Für die tragenden Lehmbögen wurde ein mit «Oxabrick Loko» stabilisierter Lehmstein («Oxabloc») eingesetzt. Der Zusatzstoff ist speziell für die Herstellung von zementfreien und nichtgebrannten, verdichteten Lehmsteinen entwickelt worden. Die von Terrabloc hergestellten Lehmsteine werden mechanisch verdichtet und trocknen anschliessend an der Luft aus, ohne Brennvorgang. Während des Trocknungsprozesses trägt «Oxabrick Loko» zur Entwicklung der Festigkeit bei und erhöht die Wasserbeständigkeit der Steine.

Entworfen wurde der Pavillon von Sara Sherif (Architektin bei Oxara), Stefan Wülser (Architekt, HSLU), Atelierwatt und Nina Hug (Architektin). Die Materialien wurden entsprechend ihrer Eigenschaften eingesetzt, alle Bauteile mussten demontierbar und wiederverwendbar gefügt werden.

Fruchtbare Zusammenarbeit

An den Keynotes zur Eröffnung betonte Gnanli Landrou, dass es ohne Partnerschaften nicht möglich gewesen wäre, den Pavillon zu bauen. Und die Liste von Partnerinnen und Unterstützern ist tatsächlich lang. Als vor drei Jahren die Idee für das Gebäude entstand, stellte die HSLU einen Bauplatz zur Verfügung. Zudem wurde es als eines der «Case Studies» in das Innosuisse Forschungsprojekt «Think Earth» integriert. 

Als Zusammenschluss der HSLU, der ETH Zürich, der Berner Fachhochschule, der FH Ost, der Empa und ca. 40 Wirtschaftspartnern beschäftigt sich «Think Earth» mit regenerativem Bauen.
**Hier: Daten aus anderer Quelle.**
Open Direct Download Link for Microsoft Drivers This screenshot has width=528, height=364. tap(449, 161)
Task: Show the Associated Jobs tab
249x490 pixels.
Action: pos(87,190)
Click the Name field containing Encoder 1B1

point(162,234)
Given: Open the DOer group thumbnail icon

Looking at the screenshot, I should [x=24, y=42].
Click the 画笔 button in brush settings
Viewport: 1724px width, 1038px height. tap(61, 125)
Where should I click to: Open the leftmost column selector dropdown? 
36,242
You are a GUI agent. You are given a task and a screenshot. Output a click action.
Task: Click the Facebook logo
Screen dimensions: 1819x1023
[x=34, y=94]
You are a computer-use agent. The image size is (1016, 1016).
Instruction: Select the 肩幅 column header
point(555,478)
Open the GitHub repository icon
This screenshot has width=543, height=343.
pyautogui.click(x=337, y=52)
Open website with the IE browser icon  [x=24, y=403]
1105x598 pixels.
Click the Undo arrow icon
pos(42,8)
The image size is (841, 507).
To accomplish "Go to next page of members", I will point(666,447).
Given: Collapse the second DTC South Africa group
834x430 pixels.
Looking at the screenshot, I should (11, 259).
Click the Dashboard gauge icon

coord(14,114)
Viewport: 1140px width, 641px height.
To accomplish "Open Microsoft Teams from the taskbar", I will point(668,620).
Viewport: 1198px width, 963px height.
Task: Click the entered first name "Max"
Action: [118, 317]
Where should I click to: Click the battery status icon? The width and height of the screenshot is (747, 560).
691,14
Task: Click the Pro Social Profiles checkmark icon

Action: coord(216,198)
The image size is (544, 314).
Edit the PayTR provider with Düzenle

In zehn Teilprojekten werden bis 2028 die Materialeigenschaften und die Verarbeitung von Lehm und Holz untersucht, Konstruktionsweisen geprüft und neue Normen entwickelt. 

Bereit für den Einsatz in der Praxis

Um die Oxara-Produkte richtig einzusetzen, muss man ihre Eigenschaften kennen – Alleskönner wie der herkömmliche Beton sind sie nicht. Aber durch den Verzicht auf Zement erreichen diese Baustoffe nach Angaben des Unternehmens eine CO2-Reduktion von bis zu 90 % im Vergleich zu herkömmlichem Beton. 

Auf dem Rückweg gerät der Pavillon wieder ins Gesichtsfeld, hinter ihm der dunkle Abendhimmel. Markiert er den Start einer Baustoffrevolution oder werden diese Produkte in der Nische bleiben? Das engagierte, enthusiastische Team von Oxara wäre bereit für die Skalierung.